Goal of the exercise: Rewrite these lines with "yellow window dot" swapped for "green window button" and everything else unchanged.

--- Start ---

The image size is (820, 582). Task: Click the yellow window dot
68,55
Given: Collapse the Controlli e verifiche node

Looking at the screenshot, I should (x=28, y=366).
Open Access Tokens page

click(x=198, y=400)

--- End ---

Solution below:
The image size is (820, 582). Task: Click the green window button
68,55
Given: Collapse the Controlli e verifiche node

Looking at the screenshot, I should (x=28, y=366).
Open Access Tokens page

click(x=198, y=400)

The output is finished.